Description
One of the open questions of astrophysics is the mass composition of ultra-high-energy cosmic rays (UHECRs). The flux of UHECRs is extremely low, demanding large observatories for indirect measurements of cosmic-ray air showers, cascades of secondary particles created by interactions of the cosmic ray with the atmosphere.
Located in Argentina, the Pierre Auger Observatory is the largest cosmic-ray observatory on Earth. The Observatory is a hybrid detector employing different detection principles to observe multiple components of air showers. The core part of the detector is the Surface Detector (SD), which comprises $1\,600$ water-Cherenkov detectors with $1.5\,\mathrm{km}$ spacing in an area of $3000\,\mathrm{km}^2$. The highly sensitive Fluorescence Detector (FD) overlooks the area above the SD. Since the FD can only operate on moonless nights, its duty cycle is limited to approximately 15%.
The indirect nature of measurements of the Pierre Auger Observatory poses several challenges. For example, estimating the mass of a primary cosmic ray. The atmospheric depth of the shower maximum $X_\mathrm{max}$ is a mass-sensitive observable. The FD observes the $X_\mathrm{max}$ directly but can measure only a subset of the detected events due to its duty cycle.

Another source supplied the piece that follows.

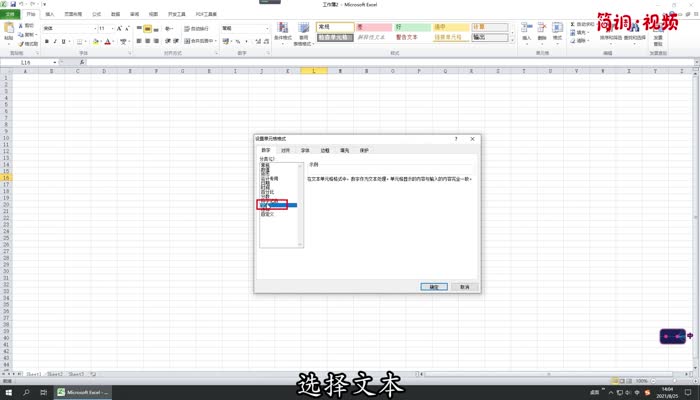Toggle Bold formatting in the ribbon

pos(47,41)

On the contrary, the SD of the Pierre Auger Observatory, operating almost at 100% duty cycle, allows for a significant increase in the data. In this contribution, we present the $X_\mathrm{max}$ reconstruction based on deep neural networks that extend the energy range and statistics. We probe the energy evolution of the mean and standard deviation of the reconstructed $X_\mathrm{max}$, which reflect the changes in the mass composition. The features found in the average $X_\mathrm{max}$ rate suggest a heavier and purer mass composition with increasing energy.